--- DATA UNDER STUDY ---

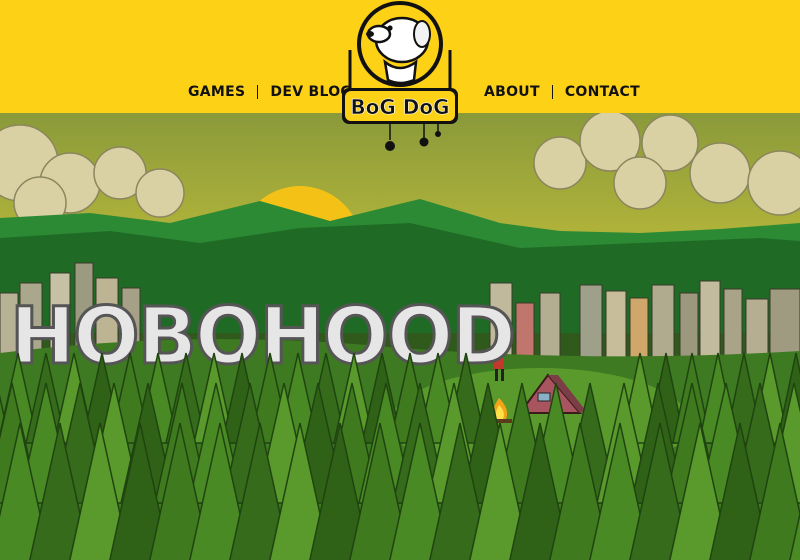  I want to click on nav-left: GAMES DEV BLOG, so click(270, 92).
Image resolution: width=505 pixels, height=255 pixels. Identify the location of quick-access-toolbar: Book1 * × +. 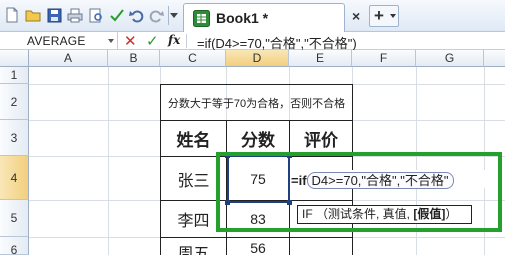
(252, 16).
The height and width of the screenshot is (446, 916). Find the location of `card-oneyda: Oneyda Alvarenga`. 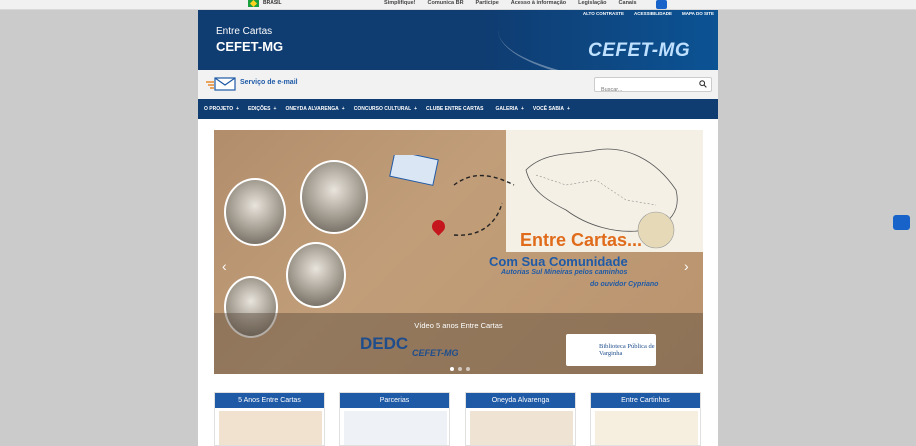

card-oneyda: Oneyda Alvarenga is located at coordinates (520, 419).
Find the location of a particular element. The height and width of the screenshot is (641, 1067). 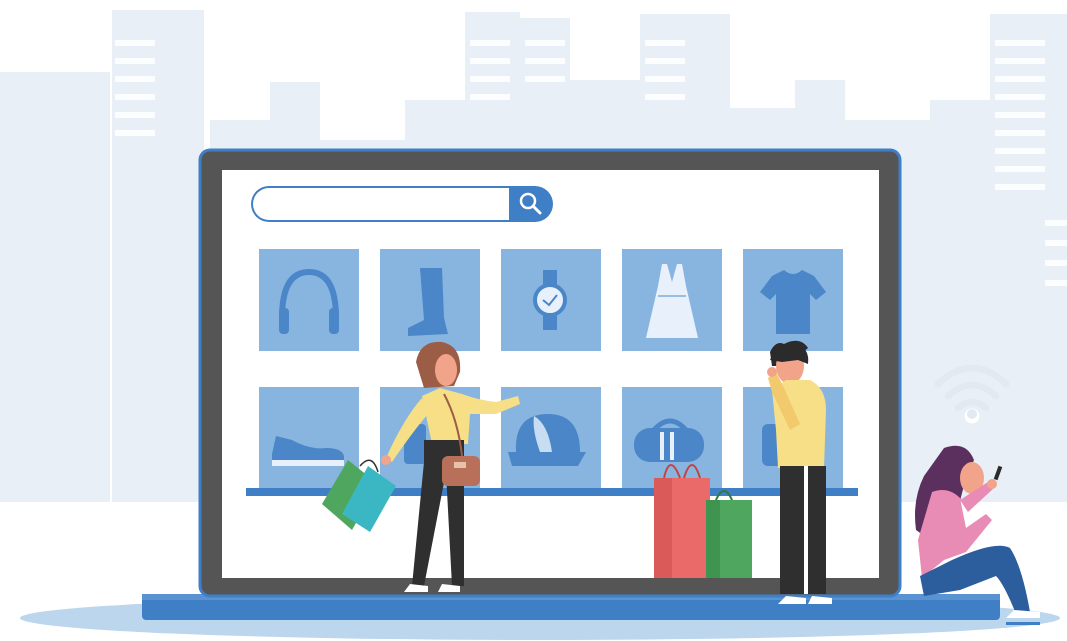

search-button is located at coordinates (531, 204).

---

• **PROBLEM TO WORK ON**:
Rewrite all of the material above, replacing every "screenshot" with "screen capture" and changing nothing else, and leave the pictures out.

• **SOLUTION TO THIS TASK**:
  I want to click on nav-left: GAMES DEV BLOG, so click(270, 92).
Image resolution: width=505 pixels, height=255 pixels. Identify the location of quick-access-toolbar: Book1 * × +. 
(252, 16).
The height and width of the screen capture is (446, 916). Find the location of `card-oneyda: Oneyda Alvarenga`. 

card-oneyda: Oneyda Alvarenga is located at coordinates (520, 419).
Find the location of a particular element. The height and width of the screen capture is (641, 1067). 

search-button is located at coordinates (531, 204).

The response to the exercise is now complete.